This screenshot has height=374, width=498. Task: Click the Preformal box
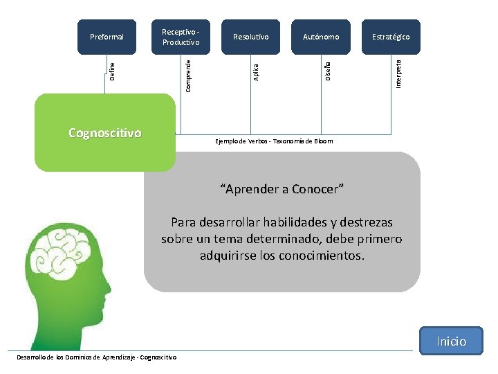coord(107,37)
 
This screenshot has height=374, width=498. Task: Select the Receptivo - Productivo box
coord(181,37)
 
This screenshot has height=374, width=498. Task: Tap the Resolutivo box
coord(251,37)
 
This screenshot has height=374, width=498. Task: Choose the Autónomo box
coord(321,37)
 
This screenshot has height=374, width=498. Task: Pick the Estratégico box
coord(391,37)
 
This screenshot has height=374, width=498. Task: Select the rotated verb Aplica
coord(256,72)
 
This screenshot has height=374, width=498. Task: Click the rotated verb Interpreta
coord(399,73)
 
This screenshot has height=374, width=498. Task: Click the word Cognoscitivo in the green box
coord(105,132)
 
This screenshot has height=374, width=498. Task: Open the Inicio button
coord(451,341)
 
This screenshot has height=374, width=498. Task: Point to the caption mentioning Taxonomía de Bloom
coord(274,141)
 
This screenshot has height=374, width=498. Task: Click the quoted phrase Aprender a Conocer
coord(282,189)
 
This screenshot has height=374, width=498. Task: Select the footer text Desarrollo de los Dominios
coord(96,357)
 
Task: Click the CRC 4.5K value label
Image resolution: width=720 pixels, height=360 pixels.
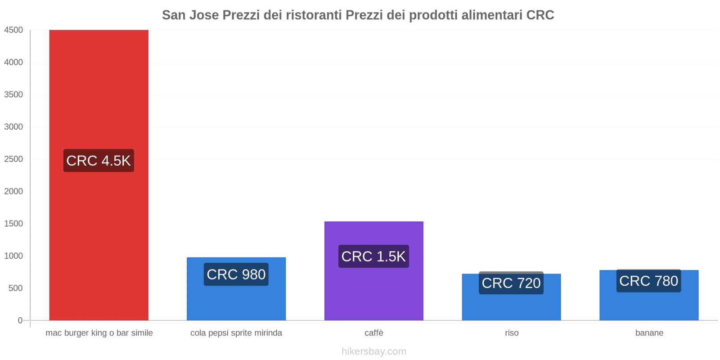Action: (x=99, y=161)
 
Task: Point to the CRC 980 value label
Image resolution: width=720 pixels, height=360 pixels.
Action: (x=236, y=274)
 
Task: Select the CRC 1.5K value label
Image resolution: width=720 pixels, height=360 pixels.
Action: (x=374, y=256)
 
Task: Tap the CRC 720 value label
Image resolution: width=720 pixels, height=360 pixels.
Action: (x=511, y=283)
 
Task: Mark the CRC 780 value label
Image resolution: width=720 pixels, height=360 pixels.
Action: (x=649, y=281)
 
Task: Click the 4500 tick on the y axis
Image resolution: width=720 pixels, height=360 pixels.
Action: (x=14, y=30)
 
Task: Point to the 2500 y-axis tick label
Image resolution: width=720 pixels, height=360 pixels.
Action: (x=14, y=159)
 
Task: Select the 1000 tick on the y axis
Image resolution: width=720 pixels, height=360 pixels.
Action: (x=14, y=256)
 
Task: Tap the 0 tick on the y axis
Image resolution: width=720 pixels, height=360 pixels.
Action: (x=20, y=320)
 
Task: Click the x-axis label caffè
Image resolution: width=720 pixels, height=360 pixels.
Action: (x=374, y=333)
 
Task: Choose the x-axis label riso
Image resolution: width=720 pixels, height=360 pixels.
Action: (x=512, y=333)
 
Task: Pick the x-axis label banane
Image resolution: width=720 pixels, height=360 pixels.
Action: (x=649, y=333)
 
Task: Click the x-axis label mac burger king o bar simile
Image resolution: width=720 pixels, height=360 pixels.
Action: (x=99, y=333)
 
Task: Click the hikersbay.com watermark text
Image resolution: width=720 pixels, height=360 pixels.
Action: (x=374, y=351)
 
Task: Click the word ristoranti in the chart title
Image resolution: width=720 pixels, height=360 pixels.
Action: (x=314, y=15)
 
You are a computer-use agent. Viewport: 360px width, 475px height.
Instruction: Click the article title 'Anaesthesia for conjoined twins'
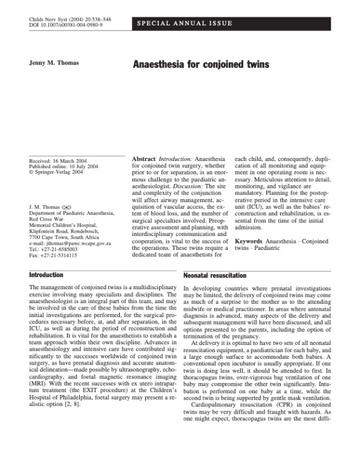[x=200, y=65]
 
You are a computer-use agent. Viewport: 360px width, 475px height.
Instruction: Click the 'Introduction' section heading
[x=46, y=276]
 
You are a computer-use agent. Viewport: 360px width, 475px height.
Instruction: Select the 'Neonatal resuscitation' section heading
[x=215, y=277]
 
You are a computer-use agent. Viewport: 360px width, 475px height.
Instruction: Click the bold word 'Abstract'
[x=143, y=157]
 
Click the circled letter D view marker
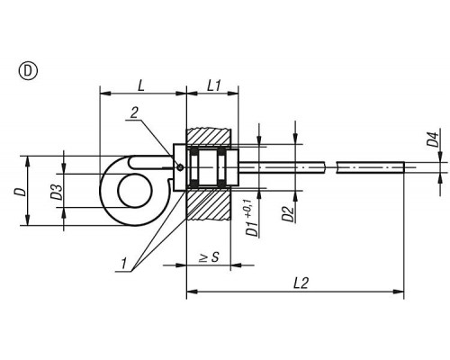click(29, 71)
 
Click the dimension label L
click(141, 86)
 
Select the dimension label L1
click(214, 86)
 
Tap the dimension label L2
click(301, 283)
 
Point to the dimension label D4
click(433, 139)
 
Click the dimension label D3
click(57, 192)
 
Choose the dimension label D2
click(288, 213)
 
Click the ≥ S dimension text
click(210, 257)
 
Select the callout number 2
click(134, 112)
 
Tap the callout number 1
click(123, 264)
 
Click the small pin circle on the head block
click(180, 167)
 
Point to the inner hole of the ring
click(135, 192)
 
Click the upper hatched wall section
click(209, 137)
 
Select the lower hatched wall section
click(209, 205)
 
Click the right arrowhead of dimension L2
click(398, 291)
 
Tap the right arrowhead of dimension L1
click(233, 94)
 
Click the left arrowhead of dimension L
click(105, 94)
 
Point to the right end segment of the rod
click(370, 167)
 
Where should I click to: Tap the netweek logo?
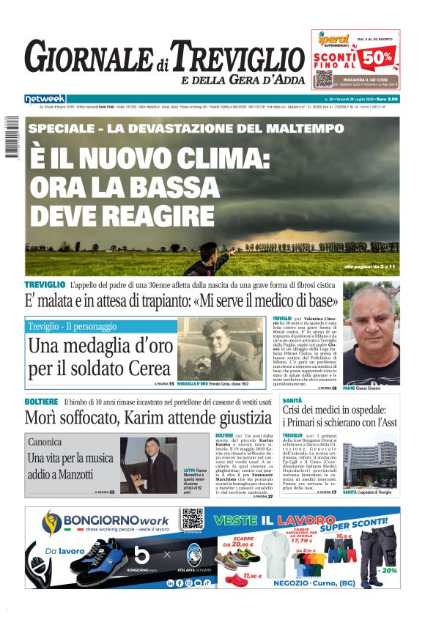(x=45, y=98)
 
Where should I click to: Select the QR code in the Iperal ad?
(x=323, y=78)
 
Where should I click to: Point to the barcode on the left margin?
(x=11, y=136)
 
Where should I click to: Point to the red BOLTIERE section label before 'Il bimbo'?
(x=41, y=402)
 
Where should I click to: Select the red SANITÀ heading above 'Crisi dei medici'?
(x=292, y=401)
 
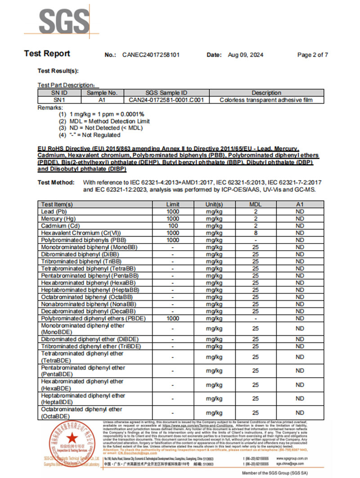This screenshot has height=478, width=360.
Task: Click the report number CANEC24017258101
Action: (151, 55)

## Written problem
Reproduce the data verbatim from the line with "This screenshot has height=478, width=360." through the end of the data, including both ends, leaving the pictures out of your answer.

## Output for this exercise
This screenshot has height=478, width=360.
Task: Click the report number CANEC24017258101
Action: (151, 55)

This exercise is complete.